Entries shown START
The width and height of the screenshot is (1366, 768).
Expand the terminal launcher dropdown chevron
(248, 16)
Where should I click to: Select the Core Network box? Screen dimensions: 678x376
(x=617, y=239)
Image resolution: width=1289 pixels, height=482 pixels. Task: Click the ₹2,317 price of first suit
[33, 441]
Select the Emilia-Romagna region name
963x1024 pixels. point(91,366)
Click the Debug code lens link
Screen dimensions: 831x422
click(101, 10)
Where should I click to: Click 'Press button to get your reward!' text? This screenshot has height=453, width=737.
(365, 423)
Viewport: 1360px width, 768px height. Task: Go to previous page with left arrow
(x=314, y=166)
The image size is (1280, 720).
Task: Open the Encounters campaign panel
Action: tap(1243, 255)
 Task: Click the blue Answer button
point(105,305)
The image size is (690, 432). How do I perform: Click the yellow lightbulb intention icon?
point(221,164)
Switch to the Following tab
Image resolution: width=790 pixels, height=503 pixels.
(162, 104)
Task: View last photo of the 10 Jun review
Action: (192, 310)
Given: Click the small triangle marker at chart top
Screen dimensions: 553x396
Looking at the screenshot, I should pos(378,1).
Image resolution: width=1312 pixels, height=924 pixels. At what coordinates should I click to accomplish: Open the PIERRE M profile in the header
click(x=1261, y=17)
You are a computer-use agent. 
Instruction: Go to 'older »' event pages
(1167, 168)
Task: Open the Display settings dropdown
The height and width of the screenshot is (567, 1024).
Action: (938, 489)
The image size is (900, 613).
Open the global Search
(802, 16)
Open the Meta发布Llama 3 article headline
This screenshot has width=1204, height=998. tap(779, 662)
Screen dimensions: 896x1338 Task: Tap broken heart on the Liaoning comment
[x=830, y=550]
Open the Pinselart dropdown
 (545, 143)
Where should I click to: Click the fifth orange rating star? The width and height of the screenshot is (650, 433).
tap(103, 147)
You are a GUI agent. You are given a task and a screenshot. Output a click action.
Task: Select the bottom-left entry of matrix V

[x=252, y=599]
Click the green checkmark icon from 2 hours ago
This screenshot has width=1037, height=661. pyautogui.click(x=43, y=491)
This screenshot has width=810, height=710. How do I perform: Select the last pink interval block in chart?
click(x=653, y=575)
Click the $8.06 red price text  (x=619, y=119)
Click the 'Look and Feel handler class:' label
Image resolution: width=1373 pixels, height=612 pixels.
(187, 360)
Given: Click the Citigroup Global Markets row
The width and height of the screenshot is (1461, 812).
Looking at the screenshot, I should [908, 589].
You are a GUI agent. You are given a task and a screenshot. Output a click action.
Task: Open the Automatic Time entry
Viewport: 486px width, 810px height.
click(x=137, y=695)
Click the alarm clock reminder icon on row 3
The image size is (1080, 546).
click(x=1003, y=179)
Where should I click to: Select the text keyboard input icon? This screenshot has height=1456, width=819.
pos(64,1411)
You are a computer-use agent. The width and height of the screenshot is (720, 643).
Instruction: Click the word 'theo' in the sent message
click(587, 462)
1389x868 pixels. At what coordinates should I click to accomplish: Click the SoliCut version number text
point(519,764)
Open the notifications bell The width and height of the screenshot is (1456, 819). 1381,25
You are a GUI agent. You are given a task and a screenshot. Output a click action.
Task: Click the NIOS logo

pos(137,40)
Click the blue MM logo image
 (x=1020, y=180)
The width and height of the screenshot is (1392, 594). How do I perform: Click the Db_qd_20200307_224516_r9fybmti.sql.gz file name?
Entries shown END
After reading the data above, print it all again exactly.

The width and height of the screenshot is (1366, 768).
Expand the terminal launcher dropdown chevron
(248, 16)
Where should I click to: Select the Core Network box? Screen dimensions: 678x376
(x=617, y=239)
Image resolution: width=1289 pixels, height=482 pixels. Task: Click the ₹2,317 price of first suit
[33, 441]
Select the Emilia-Romagna region name
963x1024 pixels. point(91,366)
Click the Debug code lens link
Screen dimensions: 831x422
click(101, 10)
Where should I click to: Click 'Press button to get your reward!' text? This screenshot has height=453, width=737.
(365, 423)
Viewport: 1360px width, 768px height. Task: Go to previous page with left arrow
(x=314, y=166)
The image size is (1280, 720).
Task: Open the Encounters campaign panel
Action: tap(1243, 255)
 Task: Click the blue Answer button
point(105,305)
The image size is (690, 432). How do I perform: Click the yellow lightbulb intention icon?
point(221,164)
Switch to the Following tab
Image resolution: width=790 pixels, height=503 pixels.
(162, 104)
Task: View last photo of the 10 Jun review
Action: (192, 310)
Given: Click the small triangle marker at chart top
Screen dimensions: 553x396
Looking at the screenshot, I should pos(378,1).
Image resolution: width=1312 pixels, height=924 pixels. At what coordinates should I click to accomplish: Open the PIERRE M profile in the header
click(x=1261, y=17)
You are a computer-use agent. 
Instruction: Go to 'older »' event pages
(1167, 168)
Task: Open the Display settings dropdown
The height and width of the screenshot is (567, 1024).
Action: (938, 489)
The image size is (900, 613).
Open the global Search
(802, 16)
Open the Meta发布Llama 3 article headline
This screenshot has width=1204, height=998. tap(779, 662)
Screen dimensions: 896x1338 Task: Tap broken heart on the Liaoning comment
[x=830, y=550]
Open the Pinselart dropdown
 (545, 143)
Where should I click to: Click the fifth orange rating star? The width and height of the screenshot is (650, 433).
tap(103, 147)
You are a GUI agent. You are given a task and a screenshot. Output a click action.
Task: Select the bottom-left entry of matrix V

[x=252, y=599]
Click the green checkmark icon from 2 hours ago
This screenshot has width=1037, height=661. pyautogui.click(x=43, y=491)
This screenshot has width=810, height=710. How do I perform: Select the last pink interval block in chart?
click(x=653, y=575)
Click the $8.06 red price text  (x=619, y=119)
Click the 'Look and Feel handler class:' label
Image resolution: width=1373 pixels, height=612 pixels.
(187, 360)
Given: Click the Citigroup Global Markets row
The width and height of the screenshot is (1461, 812).
Looking at the screenshot, I should [908, 589].
You are a GUI agent. You are given a task and a screenshot. Output a click action.
Task: Open the Automatic Time entry
Viewport: 486px width, 810px height.
click(x=137, y=695)
Click the alarm clock reminder icon on row 3
The image size is (1080, 546).
click(x=1003, y=179)
Where should I click to: Select the text keyboard input icon? This screenshot has height=1456, width=819.
pos(64,1411)
You are a computer-use agent. The width and height of the screenshot is (720, 643).
Instruction: Click the word 'theo' in the sent message
click(587, 462)
1389x868 pixels. At what coordinates should I click to accomplish: Click the SoliCut version number text
point(519,764)
Open the notifications bell The width and height of the screenshot is (1456, 819). 1381,25
You are a GUI agent. You are given a task and a screenshot. Output a click action.
Task: Click the NIOS logo

pos(137,40)
Click the blue MM logo image
 (x=1020, y=180)
The width and height of the screenshot is (1392, 594). How do I perform: Click the Db_qd_20200307_224516_r9fybmti.sql.gz file name?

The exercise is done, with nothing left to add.